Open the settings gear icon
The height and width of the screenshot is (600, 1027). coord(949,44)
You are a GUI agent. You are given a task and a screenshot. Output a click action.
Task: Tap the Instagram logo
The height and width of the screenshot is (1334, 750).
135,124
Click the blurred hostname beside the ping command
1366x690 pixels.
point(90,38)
____________
== Written exercise ==
Quote the material above word for word, keeping every line in its original order.

== The output ==
Open the settings gear icon
The height and width of the screenshot is (600, 1027). coord(949,44)
You are a GUI agent. You are given a task and a screenshot. Output a click action.
Task: Tap the Instagram logo
The height and width of the screenshot is (1334, 750).
135,124
Click the blurred hostname beside the ping command
1366x690 pixels.
point(90,38)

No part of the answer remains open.